All were processed by the same lab company, processing the exact same test using the same test methodology. They were all processed during the exact same week. And yet they had completely different reference intervals. This is precisely the type of variance we would anticipate in a large laboratory system comprised of many different facilities.

Each reference interval is valid for the individual facility conducting the test.

Laboratory Medicine Guidelines

Laboratory medicine has international standards for establishing reference intervals. These standards require each laboratory to create and validate its own reference interval based on the equipment used at the time, the instrument that produced the measurement, and the population of patients on whom it is measured. As such, within a nationwide laboratory system, several valid reference intervals for a given biomarker may exist simultaneously, depending on the laboratory that analyzed the specimen, the testing facility, and the patient population served.

This concept applies across all labs, not merely within a single lab. Each of LabCorp, Quest, regional labs, etc., establishes its own independent reference intervals. Therefore, when considering a test result relative to a threshold, a patient who has a biomarker level of 21 mg/dl is considered elevated in comparison to Phoenix’s 6-20 mg/dl reference interval and normal in comparison to Houston’s 8-27 mg/dl reference interval, despite the fact that both samples represent identically sampled physiological states.

Why Would More Frequent Updates Not Solve It?

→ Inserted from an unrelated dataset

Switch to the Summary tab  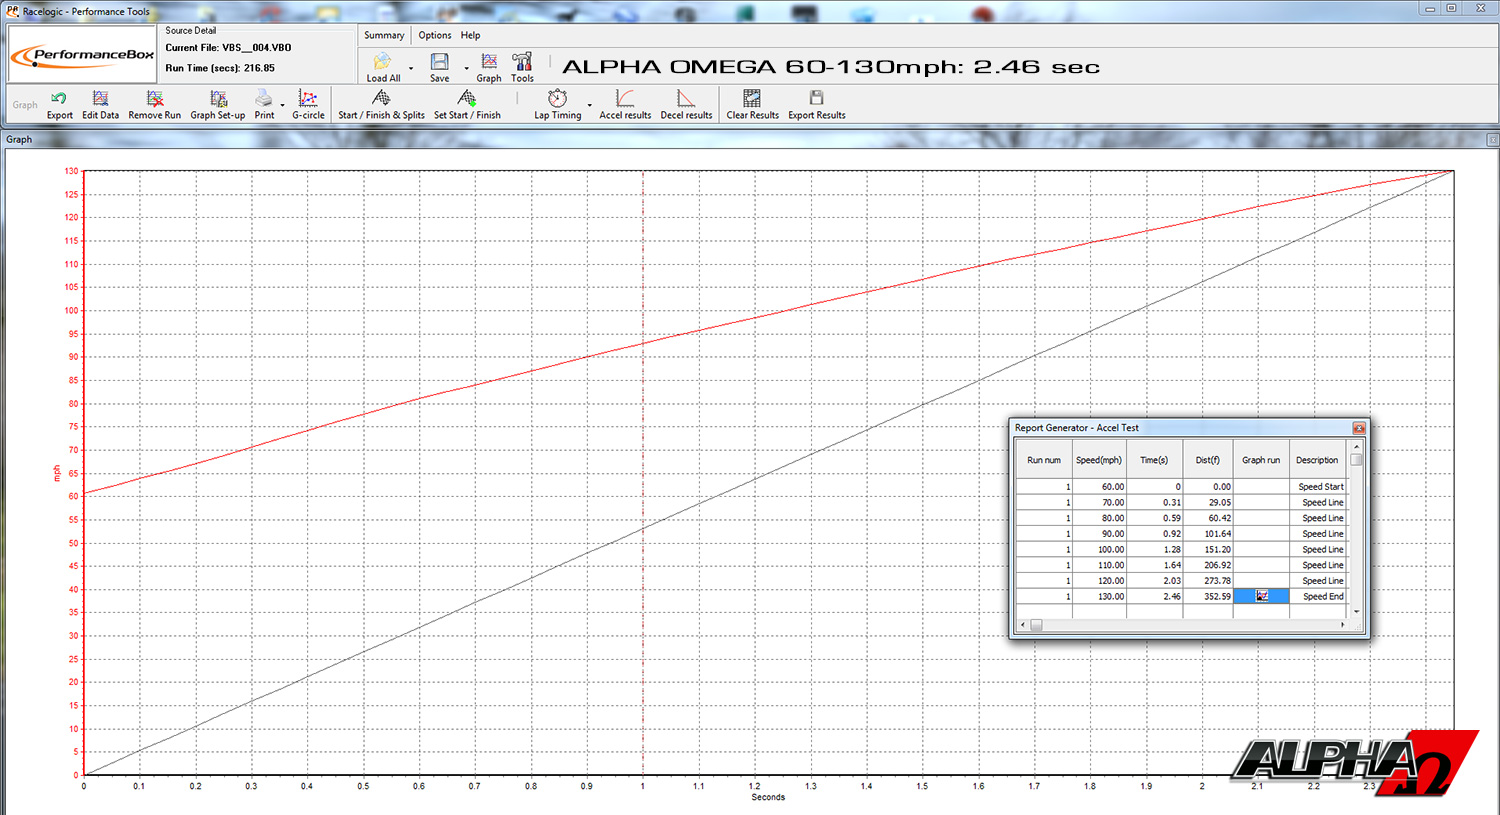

It's a fair question: if lab reference ranges vary, why not just update our database more frequently to keep pace? The honest answer is that increasing the frequency of updates wouldn't solve the underlying issue. A lab like Labcorp can have multiple valid reference intervals in use across its network at the same time. Updating daily would still mean choosing one number to display, and that number would still differ from what prints on reports from other facilities within the same lab.

Which range is correct?

Both.

The reference range shown on your patient’s report reflects the validated range established by the laboratory performing the analysis.

The reference range displayed in Optimal DX reflects the laboratory's established range, as published on its website.

Since most major labs have numerous testing facilities, these two values may not necessarily be identical, and neither is incorrect.

Why Optimal DX Is Not Pursuing The Moving Target

The standard reference range helps facilitate understanding in the context of clinical interpretation. However, functional interpretation is based on physiologically derived optimal ranges, which remain constant regardless of which laboratory, analyzer, or regional facility processed the sample.

Physiological and clinically researched optimal ranges are based on physiology, not on the statistical distributions of a laboratory’s reference population. For this reason, it is unnecessary to reconcile the physiology-based optimal ranges against the Houston, Phoenix, or Spokane standard reference intervals.

Clinical interpretation via Optimal DX relies on physiology as opposed to the statistical reference intervals established by various laboratories. Standard reference intervals provide useful background information; however, optimal health remains unchanged regardless of geographic location.

An Opportunity To Discuss With Your Patients

Your patient may notice their “normal” lab results change when they obtain them from two separate locations. This provides an opportunity to educate your patient regarding why this occurs: the statistical reference range they observe relates to the facility that processed their sample, whereas Optimal DX utilizes physiologically based optimal ranges to evaluate your patient’s health status that do not vary with geographical location.

What Optimal DX Does About It

For LabCorp specifically, since it is one of the largest laboratories used by practicing physicians for Optimal DX-based clinical decision-making support, we obtain our standard ranges directly from LabCorp’s official website for each test for which LabCorp provides reference intervals. Reviewing those reference intervals is part of our continuous quality improvement process to maintain our database.